≪ 大会宣言 ≫

 私たち国労東日本本部は、8月10日に岩手県・志戸平温泉で第27回定期大会を開催し、代議員の真摯な討論から当面する運動方針を確立した。
 国労の存亡をかけた課題である組織強化・拡大の取り組みは、昨年12月に本部が発した指令第1号以降、全国で○○名、東日本本部内でも昨年の大会以降〇〇名の加入を勝ちとる成果を上げた。目標とする組織の1割拡大には及ばなかったものの、7年連続となる新規採用者を国労に迎え入れると共に、社会人採用者をはじめとする平成採用者の国労加入の増大は、一括和解以降の客観的条件の高まりと、組合員の奮闘により労働組合加入は「選択」の時代に入ったと言っても過言ではない。
 多くの代議員からは、拡大の「種」は着実に「芽」を出しつつあるとの報告がされた。引き続き、「実」を結び「花」が咲く取り組みに全組合員が集中することを訴える。
 一方、今年の新規採用者を巡って一部支社では東労組に名簿を流出させるという由々しき事態が発覚した。改めて、一括和解の趣旨の徹底を会社に求めると共に、他労組の動向など、組織戦の観点からの警戒心を我々も強めなければならない。
 JR発足から26年を経た東日本会社は、昨年10月1日に「グループ会社と一体となった業務体制のさらなる推進」を実施した。これにより出向を伴う外注化施策が乗務員を除く全系統・職種に拡大。その後、通算5回目となる「グループ経営構想X〜限りなき前進〜」を発表、現在その実現に向け次々と施策を押し進めている。また、2年目を迎えたあらたな「人事・賃金制度」は、社員の個別管理・分断に拍車をかけている。

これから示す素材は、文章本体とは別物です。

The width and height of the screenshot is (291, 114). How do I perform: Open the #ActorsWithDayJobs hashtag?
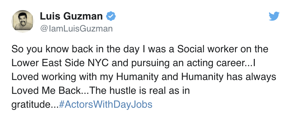tap(106, 105)
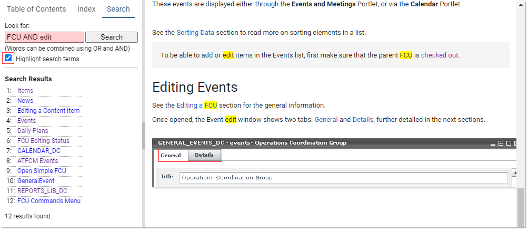Image resolution: width=528 pixels, height=230 pixels.
Task: Click the Look for search input field
Action: 44,37
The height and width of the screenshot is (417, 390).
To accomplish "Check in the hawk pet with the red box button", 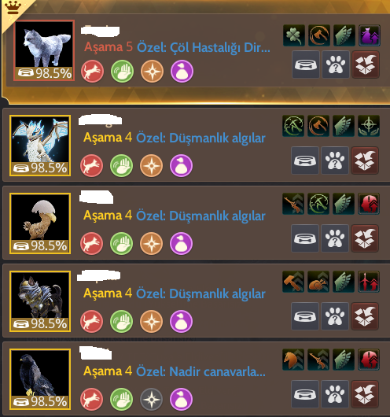I will (365, 394).
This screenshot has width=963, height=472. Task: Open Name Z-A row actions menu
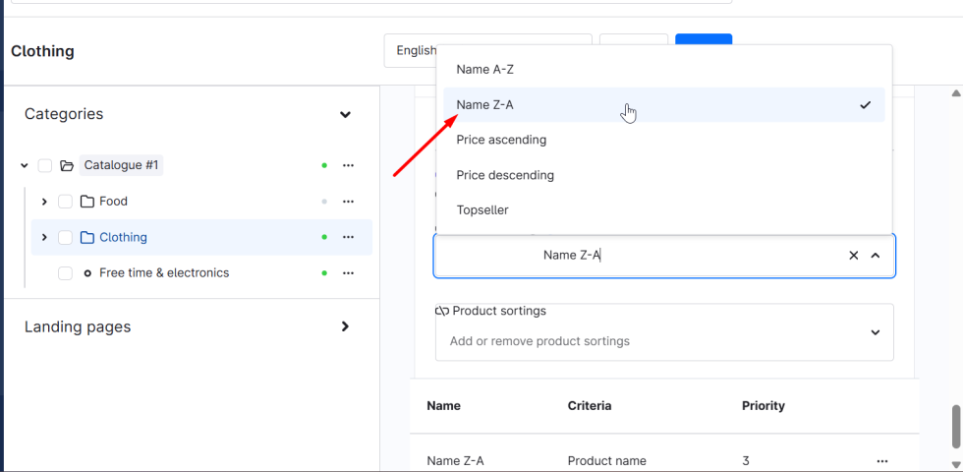click(x=881, y=461)
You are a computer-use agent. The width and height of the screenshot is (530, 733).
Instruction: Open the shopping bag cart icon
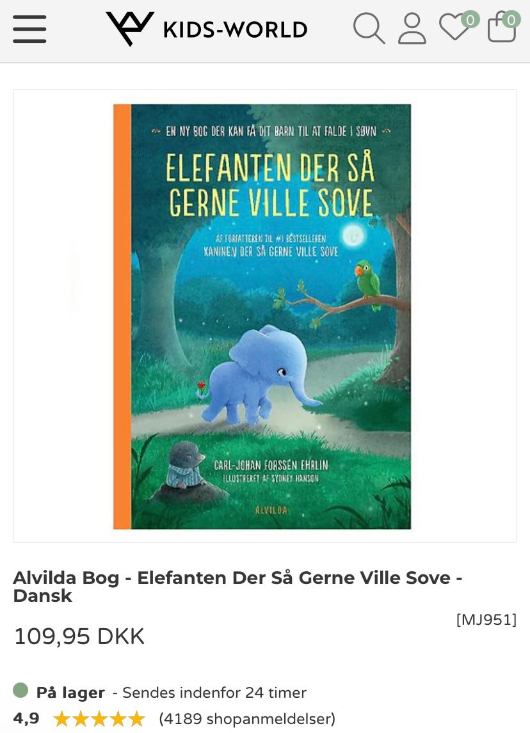tap(501, 29)
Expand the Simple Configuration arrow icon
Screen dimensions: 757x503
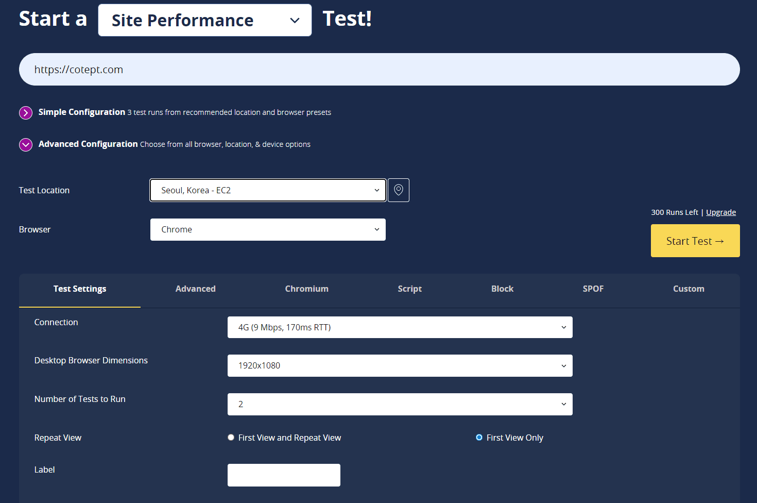click(x=26, y=113)
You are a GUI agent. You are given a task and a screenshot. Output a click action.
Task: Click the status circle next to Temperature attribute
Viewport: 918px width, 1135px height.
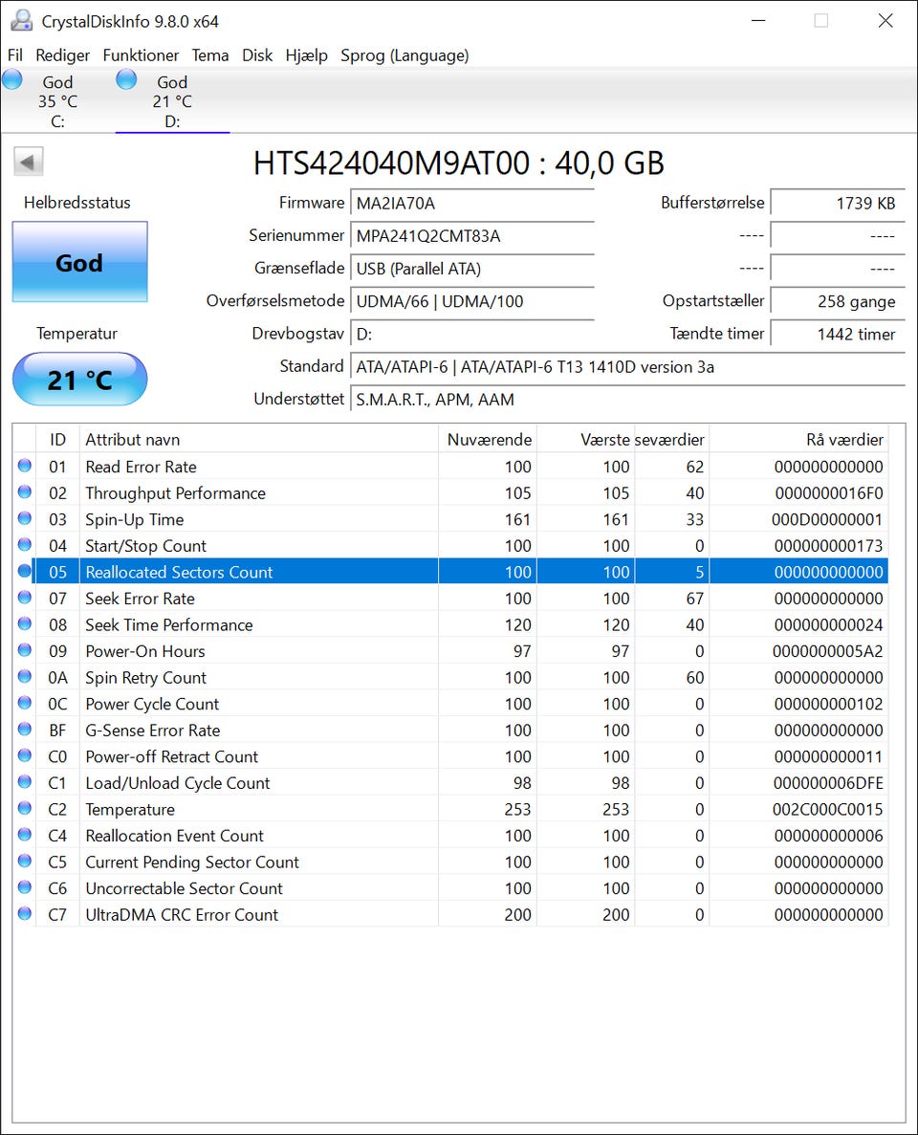24,809
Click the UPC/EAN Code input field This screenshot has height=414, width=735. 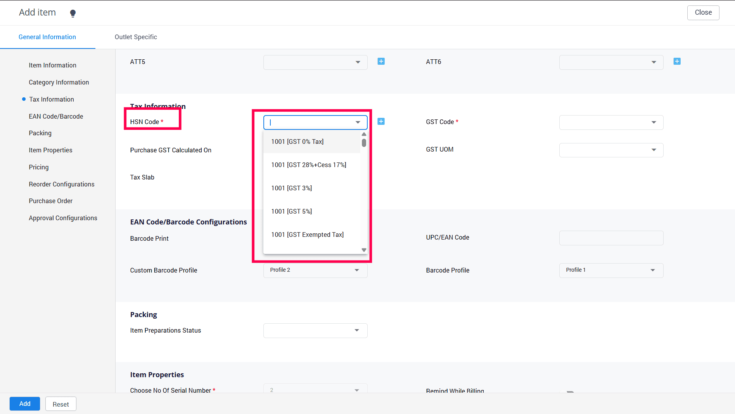[611, 238]
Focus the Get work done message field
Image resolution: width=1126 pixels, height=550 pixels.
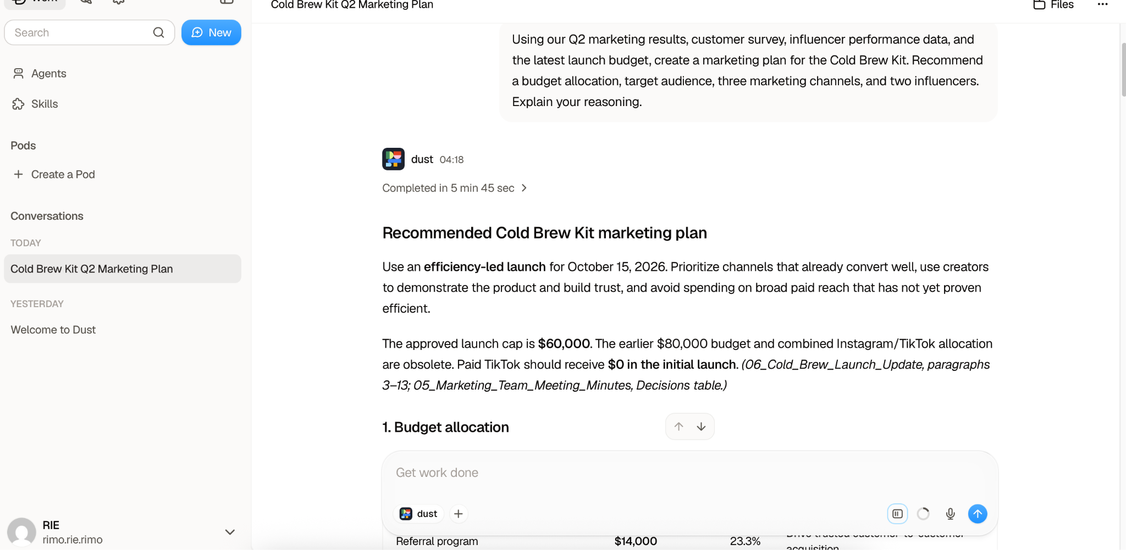pos(689,473)

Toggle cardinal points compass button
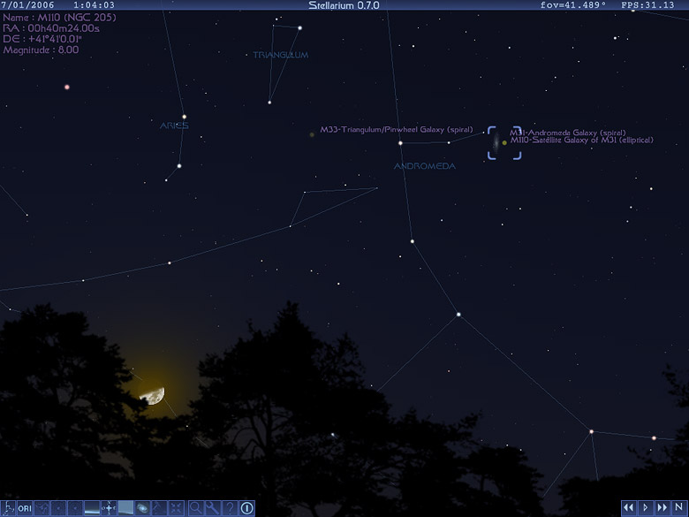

 貨物会社においても、「平成25年度事業計画」に組み込まれた「賃金抑制計画」によって、何ら労使協議も行われない中、計画を既成事実化する過去最低の夏季手当回答を行った。交渉を形骸化し、信義則にも反する行為は見過ごすことはできない。線路使用料などの構造的矛盾を放置したまま、労働者のみに犠牲を強いる経営は許せるものではない。
 7月21日に投開票された第23回参議院選挙は、戦後3番目の投票率の低さの中で、選挙区・比例区ともに自民党が議席を伸ばし大勝、1強体制を固めた。今後は、憲法改正に向けた動きに拍車がかかることは間違いなく、「護憲」の闘いは重大な危機に直面している。同時に、生活保護法をはじめとした社会保障制度の改悪や雇用破壊、消費税増税が、「格差と貧困」を一層拡大させる「アベノリスク」となって、私たちに襲いかかってくる事は必至である。
 東日本大震災と東京電力福島第一原発事故の発生から2年5カ月が経過した。7月31日には東日本大震災の復興予算の35.2%が使われなかったことが判明するなど、復興事業が遅々として進んでいない実態が浮き彫りになった。
 改めて、除染をはじめ生活基盤を再建する対策に全力を上げ、住民本位の復旧・復興のスピードをあげることを政府に求めるものである。
 消費税増税を判断する秋、TPPへの参加の是非を決める11月、原発再稼働の判断が出る年内あるいは来年初めなど、今後次々と重要な局面を迎える。
 私たちは、安倍政権が進める様々な戦前回帰の政策に対抗し、平和と民主主義を守る闘いに全力を挙げなければならない。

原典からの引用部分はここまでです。